**Required work:** Reproduce the entries that follow verbatim, starting at the line containing "Image resolution: width=1568 pixels, height=742" and ending at the line containing "The height and width of the screenshot is (720, 1366).", with both of those lines included.

>> START

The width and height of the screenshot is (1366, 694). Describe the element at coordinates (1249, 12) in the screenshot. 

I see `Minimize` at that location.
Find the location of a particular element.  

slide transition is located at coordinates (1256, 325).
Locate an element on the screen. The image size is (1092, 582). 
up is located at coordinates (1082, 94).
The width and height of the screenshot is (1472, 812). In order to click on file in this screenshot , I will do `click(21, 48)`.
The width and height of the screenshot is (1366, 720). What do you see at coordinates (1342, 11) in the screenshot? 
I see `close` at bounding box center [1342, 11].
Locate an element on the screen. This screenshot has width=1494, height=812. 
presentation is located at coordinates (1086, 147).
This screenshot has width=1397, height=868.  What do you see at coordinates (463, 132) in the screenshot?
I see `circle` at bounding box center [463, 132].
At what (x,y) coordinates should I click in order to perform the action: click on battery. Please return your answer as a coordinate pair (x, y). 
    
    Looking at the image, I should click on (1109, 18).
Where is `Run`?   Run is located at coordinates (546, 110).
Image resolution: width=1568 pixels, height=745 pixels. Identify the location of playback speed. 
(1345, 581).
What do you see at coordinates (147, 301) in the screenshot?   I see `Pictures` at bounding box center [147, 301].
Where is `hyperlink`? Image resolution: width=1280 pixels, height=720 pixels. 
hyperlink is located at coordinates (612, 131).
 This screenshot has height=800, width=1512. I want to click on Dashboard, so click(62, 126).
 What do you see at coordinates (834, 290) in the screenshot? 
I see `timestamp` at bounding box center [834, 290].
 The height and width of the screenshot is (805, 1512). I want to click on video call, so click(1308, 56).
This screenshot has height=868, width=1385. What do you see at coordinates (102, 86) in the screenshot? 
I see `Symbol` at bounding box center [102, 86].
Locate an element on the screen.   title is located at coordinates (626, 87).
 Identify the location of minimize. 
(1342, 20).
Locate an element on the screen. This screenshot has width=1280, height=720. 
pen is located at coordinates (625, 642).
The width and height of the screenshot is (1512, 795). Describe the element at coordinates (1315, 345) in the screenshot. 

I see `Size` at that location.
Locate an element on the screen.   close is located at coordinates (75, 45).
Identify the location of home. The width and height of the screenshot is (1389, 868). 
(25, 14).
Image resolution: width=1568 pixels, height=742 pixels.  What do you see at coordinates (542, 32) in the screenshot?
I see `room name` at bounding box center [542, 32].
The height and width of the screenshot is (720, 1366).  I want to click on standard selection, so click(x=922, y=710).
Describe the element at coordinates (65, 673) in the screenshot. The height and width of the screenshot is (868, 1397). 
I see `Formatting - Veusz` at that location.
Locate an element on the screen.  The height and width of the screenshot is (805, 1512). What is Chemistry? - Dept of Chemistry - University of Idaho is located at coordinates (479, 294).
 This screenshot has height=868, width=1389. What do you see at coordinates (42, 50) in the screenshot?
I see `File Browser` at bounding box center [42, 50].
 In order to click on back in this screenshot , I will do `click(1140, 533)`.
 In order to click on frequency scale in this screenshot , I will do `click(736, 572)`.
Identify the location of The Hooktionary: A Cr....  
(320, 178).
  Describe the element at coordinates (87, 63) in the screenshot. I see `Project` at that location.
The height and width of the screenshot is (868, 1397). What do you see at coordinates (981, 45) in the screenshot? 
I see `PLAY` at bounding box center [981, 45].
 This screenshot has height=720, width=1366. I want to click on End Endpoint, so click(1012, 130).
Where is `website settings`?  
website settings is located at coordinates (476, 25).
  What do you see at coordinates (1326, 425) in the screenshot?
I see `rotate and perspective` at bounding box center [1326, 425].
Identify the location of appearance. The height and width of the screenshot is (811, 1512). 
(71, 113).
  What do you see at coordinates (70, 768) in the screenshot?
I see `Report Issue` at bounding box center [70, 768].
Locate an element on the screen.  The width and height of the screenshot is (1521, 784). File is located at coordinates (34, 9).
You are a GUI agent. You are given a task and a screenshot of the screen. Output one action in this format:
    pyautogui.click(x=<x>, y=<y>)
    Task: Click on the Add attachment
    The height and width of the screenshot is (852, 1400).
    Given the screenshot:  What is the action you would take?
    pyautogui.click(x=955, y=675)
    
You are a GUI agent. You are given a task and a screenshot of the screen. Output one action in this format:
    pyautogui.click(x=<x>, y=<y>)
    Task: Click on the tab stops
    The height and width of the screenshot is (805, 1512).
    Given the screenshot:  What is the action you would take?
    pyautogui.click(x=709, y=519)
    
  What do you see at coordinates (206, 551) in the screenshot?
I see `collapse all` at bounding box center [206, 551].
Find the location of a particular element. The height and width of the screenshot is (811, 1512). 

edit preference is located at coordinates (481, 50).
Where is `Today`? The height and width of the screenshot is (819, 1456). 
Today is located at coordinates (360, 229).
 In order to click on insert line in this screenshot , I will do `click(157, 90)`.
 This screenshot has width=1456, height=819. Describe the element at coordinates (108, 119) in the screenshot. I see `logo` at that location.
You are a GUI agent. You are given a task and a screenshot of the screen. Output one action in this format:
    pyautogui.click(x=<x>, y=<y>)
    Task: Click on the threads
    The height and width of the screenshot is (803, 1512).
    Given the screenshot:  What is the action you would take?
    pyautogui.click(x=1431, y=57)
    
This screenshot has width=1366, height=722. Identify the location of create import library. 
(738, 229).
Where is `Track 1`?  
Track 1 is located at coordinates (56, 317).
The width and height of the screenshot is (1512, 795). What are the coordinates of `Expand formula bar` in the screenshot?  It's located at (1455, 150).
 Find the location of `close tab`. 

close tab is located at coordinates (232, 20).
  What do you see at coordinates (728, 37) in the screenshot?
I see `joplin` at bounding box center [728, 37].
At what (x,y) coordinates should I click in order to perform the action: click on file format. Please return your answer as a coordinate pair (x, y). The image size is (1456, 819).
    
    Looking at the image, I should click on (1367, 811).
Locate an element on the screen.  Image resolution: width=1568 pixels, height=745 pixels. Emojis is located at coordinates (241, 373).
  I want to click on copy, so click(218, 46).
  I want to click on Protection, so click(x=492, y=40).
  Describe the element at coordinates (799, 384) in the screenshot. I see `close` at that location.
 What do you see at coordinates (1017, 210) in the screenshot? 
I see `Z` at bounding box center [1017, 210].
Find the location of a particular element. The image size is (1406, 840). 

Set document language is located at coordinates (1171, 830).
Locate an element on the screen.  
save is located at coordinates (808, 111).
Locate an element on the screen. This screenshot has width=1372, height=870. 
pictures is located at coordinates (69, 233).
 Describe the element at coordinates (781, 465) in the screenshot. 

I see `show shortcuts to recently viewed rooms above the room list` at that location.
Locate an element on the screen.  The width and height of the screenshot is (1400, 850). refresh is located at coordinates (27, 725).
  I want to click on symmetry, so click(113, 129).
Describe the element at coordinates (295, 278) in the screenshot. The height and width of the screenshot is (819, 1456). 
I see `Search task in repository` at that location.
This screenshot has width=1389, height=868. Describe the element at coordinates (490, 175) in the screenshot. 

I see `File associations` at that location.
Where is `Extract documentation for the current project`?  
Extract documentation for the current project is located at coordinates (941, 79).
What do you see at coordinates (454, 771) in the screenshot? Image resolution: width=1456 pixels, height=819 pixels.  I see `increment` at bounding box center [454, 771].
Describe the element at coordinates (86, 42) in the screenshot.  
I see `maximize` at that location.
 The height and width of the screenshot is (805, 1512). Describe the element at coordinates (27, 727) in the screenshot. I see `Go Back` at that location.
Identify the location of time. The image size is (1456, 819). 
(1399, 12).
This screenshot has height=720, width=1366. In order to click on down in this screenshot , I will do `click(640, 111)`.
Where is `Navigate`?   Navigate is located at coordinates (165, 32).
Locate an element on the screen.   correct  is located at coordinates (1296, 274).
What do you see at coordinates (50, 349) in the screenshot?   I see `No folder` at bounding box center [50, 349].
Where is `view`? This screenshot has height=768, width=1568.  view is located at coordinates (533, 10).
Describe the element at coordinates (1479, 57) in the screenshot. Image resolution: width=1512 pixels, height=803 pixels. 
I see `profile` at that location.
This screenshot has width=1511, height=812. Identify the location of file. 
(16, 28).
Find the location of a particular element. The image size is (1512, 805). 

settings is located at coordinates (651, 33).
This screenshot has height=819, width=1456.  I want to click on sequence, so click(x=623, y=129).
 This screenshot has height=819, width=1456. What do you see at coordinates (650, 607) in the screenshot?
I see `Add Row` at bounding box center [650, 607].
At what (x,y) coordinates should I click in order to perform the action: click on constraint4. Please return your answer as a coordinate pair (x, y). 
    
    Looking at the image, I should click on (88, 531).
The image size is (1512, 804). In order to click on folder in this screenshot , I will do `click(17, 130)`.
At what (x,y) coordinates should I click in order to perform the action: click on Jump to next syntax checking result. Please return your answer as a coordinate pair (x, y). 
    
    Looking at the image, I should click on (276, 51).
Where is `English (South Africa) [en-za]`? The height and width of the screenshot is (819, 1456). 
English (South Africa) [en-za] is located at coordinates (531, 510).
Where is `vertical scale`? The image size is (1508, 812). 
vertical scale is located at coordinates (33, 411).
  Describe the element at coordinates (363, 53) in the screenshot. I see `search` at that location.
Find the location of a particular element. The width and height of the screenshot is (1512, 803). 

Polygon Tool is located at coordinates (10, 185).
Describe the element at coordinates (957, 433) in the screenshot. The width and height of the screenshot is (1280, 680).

>> END

**In response:**
Image resolution: width=1568 pixels, height=742 pixels.  What do you see at coordinates (542, 32) in the screenshot?
I see `room name` at bounding box center [542, 32].
The height and width of the screenshot is (720, 1366).  I want to click on standard selection, so click(x=922, y=710).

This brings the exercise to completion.